» ASSIGNMENT
Beneath this task is a listing; tally its lines that contain "agent" and give only the total.

» EXERCISE INPUTS
>>>
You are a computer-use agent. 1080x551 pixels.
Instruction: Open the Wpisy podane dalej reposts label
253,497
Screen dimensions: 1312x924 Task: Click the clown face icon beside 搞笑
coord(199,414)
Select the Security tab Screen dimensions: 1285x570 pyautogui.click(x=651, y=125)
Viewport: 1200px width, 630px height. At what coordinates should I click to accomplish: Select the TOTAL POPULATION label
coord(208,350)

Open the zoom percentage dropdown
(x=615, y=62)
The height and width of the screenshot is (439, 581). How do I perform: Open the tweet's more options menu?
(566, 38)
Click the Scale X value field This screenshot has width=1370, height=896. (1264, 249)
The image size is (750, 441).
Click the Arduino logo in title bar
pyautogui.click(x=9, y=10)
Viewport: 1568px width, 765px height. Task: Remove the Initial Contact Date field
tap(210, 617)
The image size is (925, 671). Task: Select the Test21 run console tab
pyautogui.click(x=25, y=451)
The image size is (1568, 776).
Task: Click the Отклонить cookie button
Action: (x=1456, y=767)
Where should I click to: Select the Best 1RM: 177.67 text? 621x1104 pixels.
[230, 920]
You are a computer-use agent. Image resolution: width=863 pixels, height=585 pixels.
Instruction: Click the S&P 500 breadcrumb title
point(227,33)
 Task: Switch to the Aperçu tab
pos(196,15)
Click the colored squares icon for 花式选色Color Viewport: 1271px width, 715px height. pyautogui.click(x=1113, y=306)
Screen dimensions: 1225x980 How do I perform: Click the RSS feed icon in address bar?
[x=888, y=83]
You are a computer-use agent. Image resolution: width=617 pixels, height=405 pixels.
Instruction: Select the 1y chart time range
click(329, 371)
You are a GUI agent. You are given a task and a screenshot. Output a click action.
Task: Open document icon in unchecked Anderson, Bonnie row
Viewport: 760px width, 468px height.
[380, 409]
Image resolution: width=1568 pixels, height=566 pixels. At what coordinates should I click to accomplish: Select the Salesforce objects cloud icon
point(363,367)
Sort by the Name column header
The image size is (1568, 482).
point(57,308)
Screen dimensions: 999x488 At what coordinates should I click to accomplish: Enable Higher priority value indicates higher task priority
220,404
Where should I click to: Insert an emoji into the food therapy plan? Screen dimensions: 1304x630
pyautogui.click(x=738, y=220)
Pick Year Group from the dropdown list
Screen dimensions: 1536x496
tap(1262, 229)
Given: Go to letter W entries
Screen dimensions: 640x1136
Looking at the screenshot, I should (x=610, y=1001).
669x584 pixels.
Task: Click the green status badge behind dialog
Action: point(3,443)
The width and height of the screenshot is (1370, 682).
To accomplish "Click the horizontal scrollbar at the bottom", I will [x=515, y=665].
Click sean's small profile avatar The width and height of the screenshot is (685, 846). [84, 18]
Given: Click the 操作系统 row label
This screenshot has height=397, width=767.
<<<
» RESULT OF THE EXERCISE
4